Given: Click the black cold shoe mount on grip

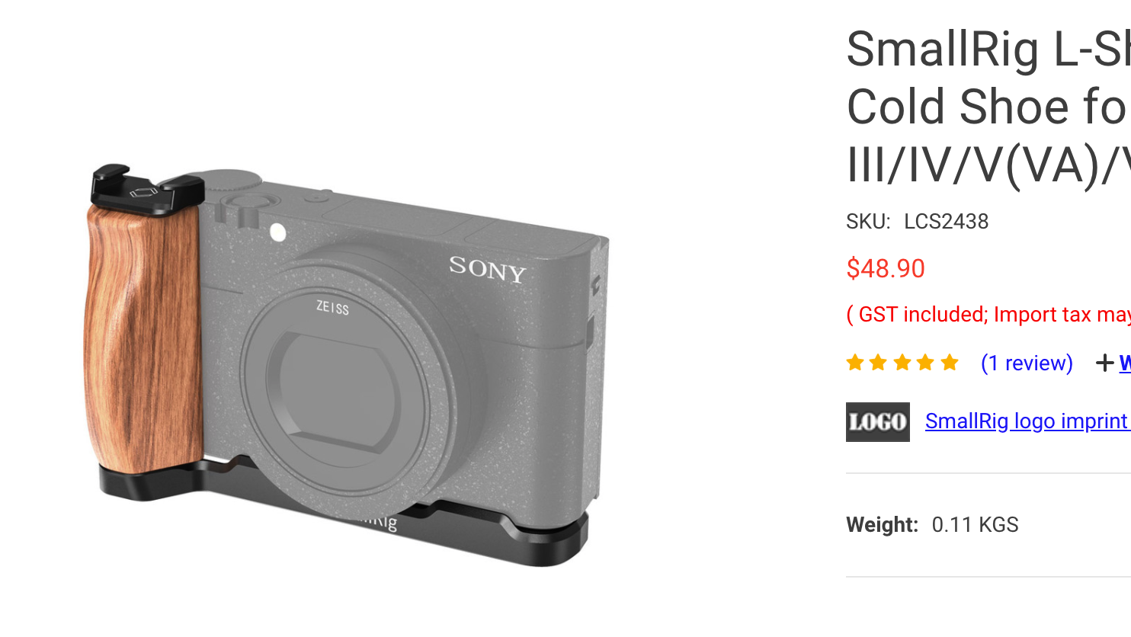Looking at the screenshot, I should click(x=147, y=189).
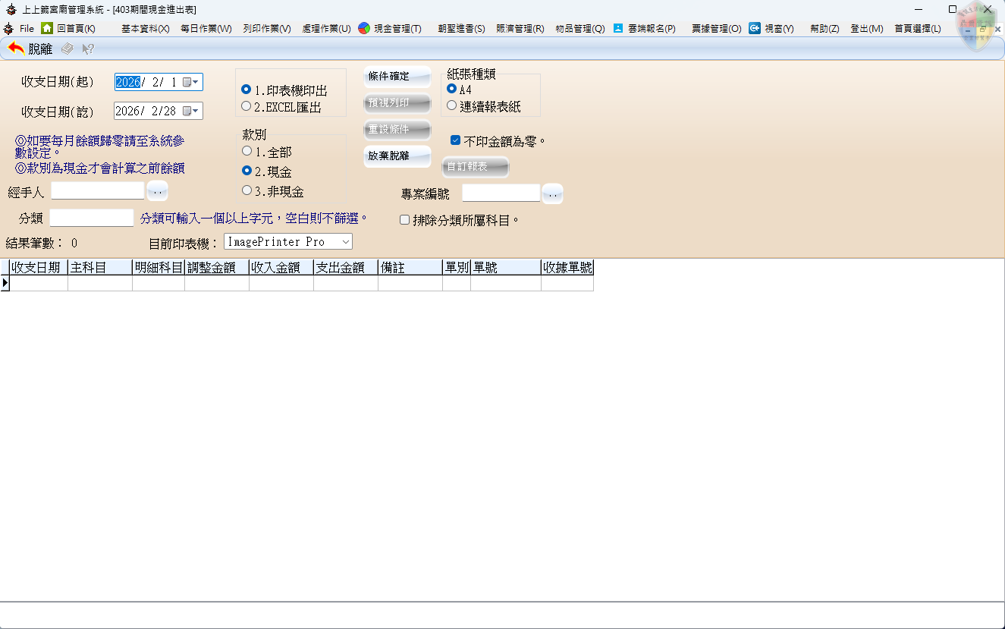1005x629 pixels.
Task: Click the 脫離 back arrow icon
Action: click(16, 49)
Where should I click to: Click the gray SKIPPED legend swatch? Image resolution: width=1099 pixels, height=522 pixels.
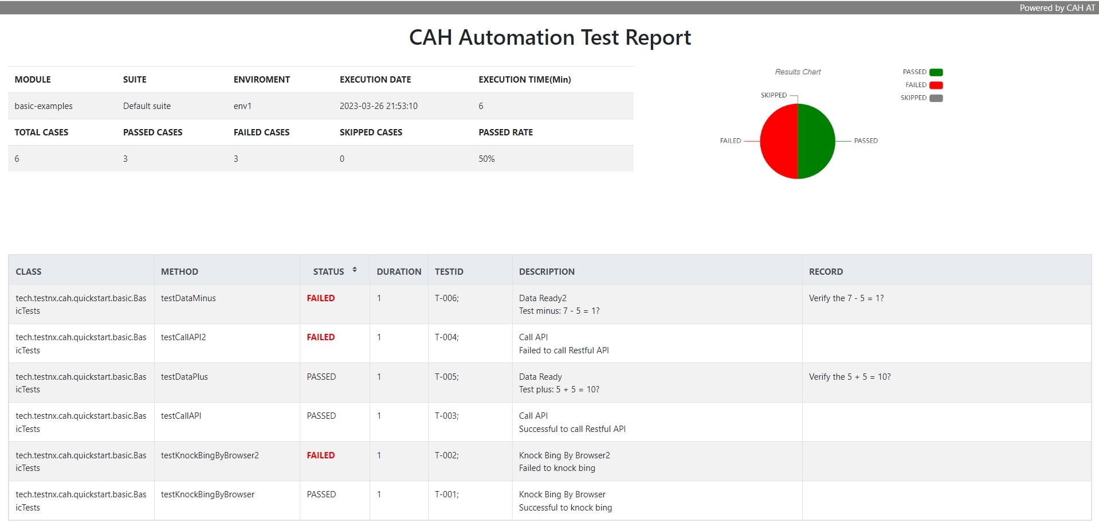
____
INSTRUCTIONS TO FOLLOW – Retype the rows above exactly as they appear, leaving out the pictures.

ANSWER TO THE EXERCISE –
Given: Click the black cold shoe mount on grip

Looking at the screenshot, I should click(x=147, y=189).
1005x629 pixels.
Task: Click the 脫離 back arrow icon
Action: click(16, 49)
Where should I click to: Click the gray SKIPPED legend swatch? Image resolution: width=1099 pixels, height=522 pixels.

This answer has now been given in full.